Mais la justice devra aller plus loin que ce procès tant attendu. S’il y a une chose sur laquelle les Guinéens s’accordent, c’est bien le délabrement de cette institution. Des efforts importants ont été engagés depuis 2014, à travers un ambitieux programme de réforme qui doit être salué, la mise en place du Conseil supérieur de la magistrature ou la nette augmentation du traitement des magistrats. Cependant, beaucoup reste à faire pour donner à cette institution la crédibilité qui lui a tant fait défaut par le passé et créer un indispensable lien de confiance avec les justiciables.
Accélérer la réconciliation nationale
Même réformée, la justice guinéenne ne pourra solder l’ensemble des crimes du passé, et notamment ceux du camp Boiro, de la dictature de Sékou Touré ou de la répression de 1985, qui continuent de miner les relations sociales et d’alimenter les divisions, régionales ou communautaires, même si l’ensemble de la population aura finalement été victime de cinquante années de violences politiques.
Seul un véritable processus de réconciliation nationale, promis depuis 2010 mais très laborieusement mis en place jusqu’à présent et incarné par le grand imam de Conakry et l’archevêque de Guinée au sein d’une commission provisoire, pourra permettre de regarder enfin l’histoire contemporaine nationale et de dessiner les contours d’une société apaisée. Le prochain gouvernement devra s’engager à soutenir ce processus à travers des consultations nationales et la création d’une commission dotée d’un réel mandat et de moyens suffisants.

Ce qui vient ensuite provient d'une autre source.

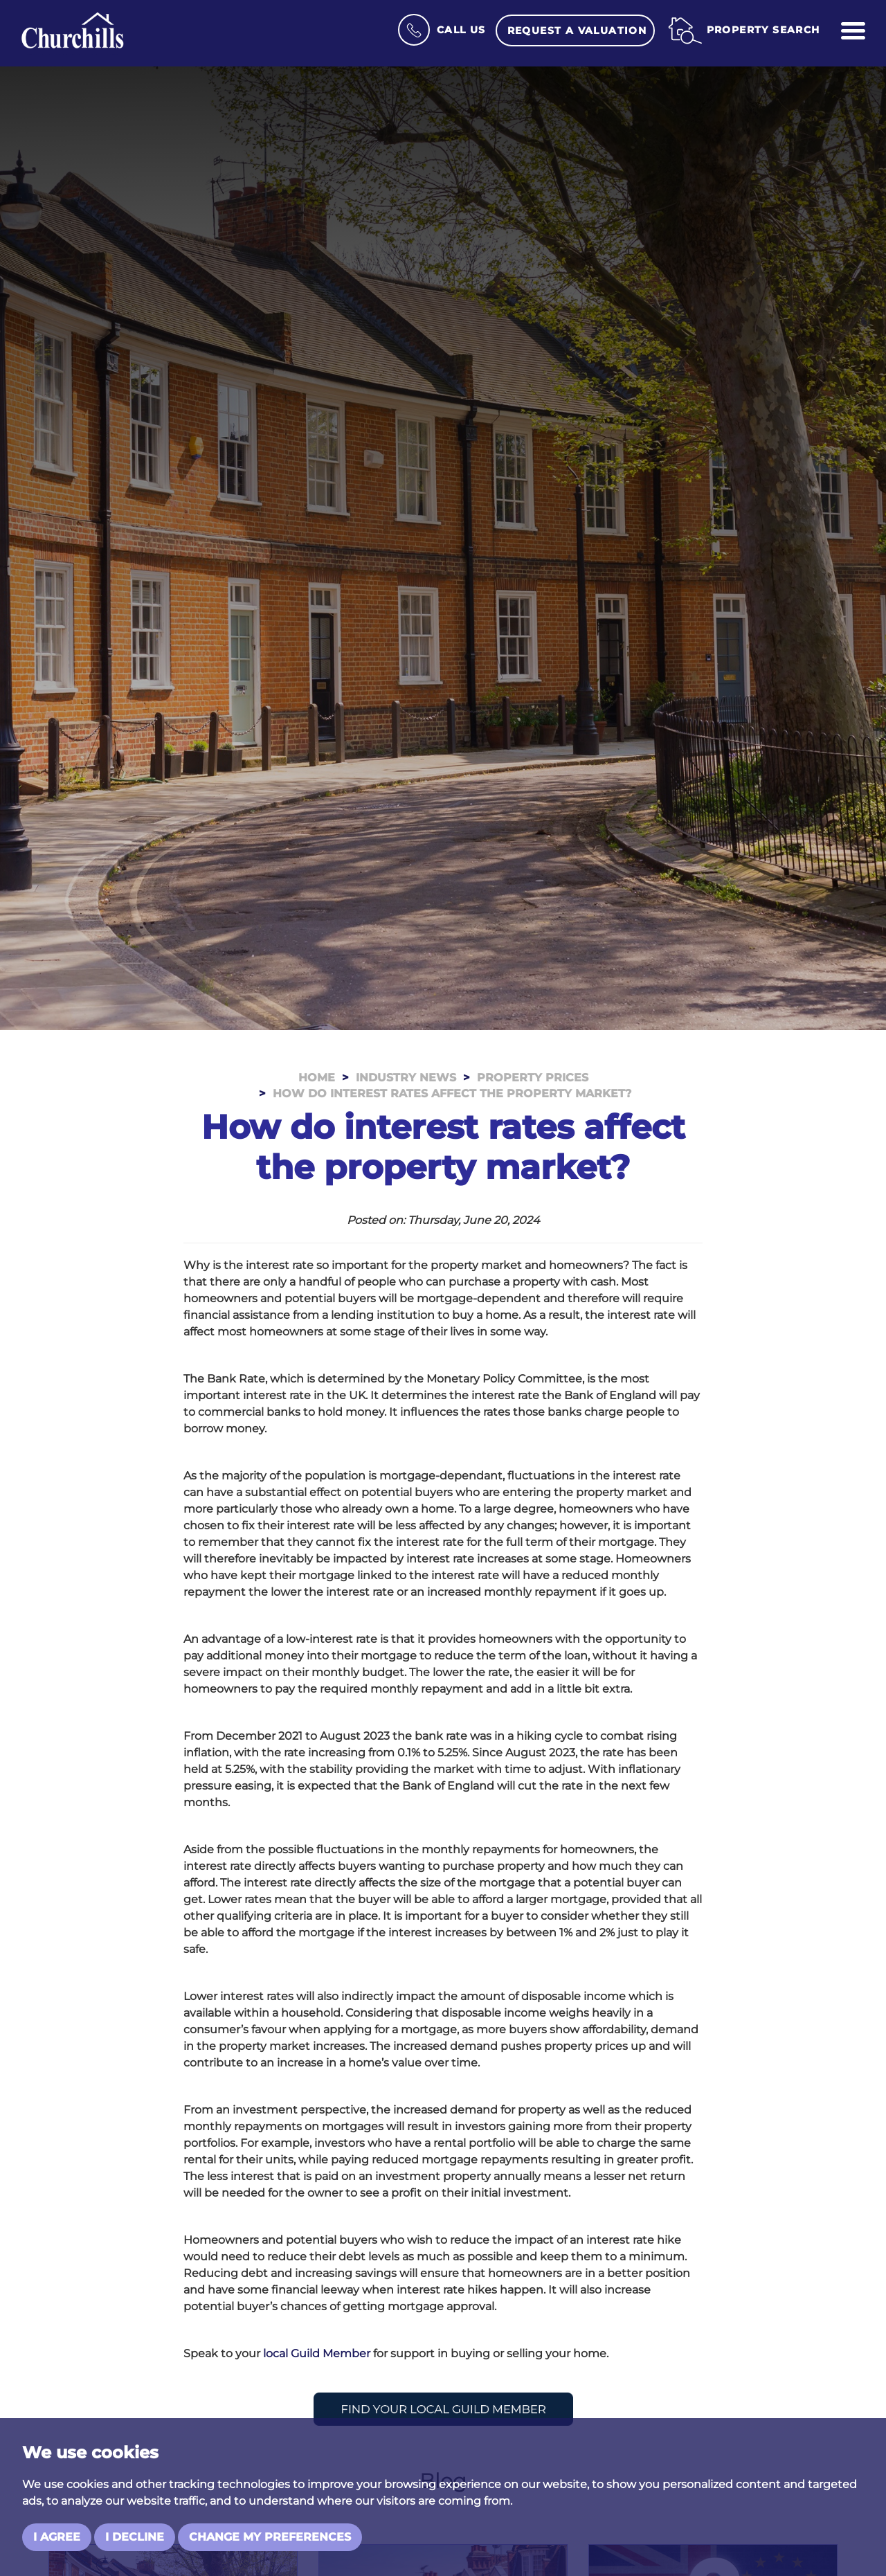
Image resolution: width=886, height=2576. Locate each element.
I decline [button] (134, 2536)
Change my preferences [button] (270, 2536)
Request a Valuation (577, 30)
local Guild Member (316, 2353)
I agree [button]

Les crispations politiques, la persistance du référent ethnique et des tensions sociales, souvent émaillées de violences, témoignent du lourd passé politique guinéen et des enjeux de justice et de réconciliation qu’il faudra impérativement relever pour consolider les acquis démocratiques et les fondements de l’État de droit en Guinée. Ce que ni le nouveau barrage hydroélectrique de Kaleta ni le retour de la croissance économique après l’épidémie d’Ebola ne pourront garantir durablement.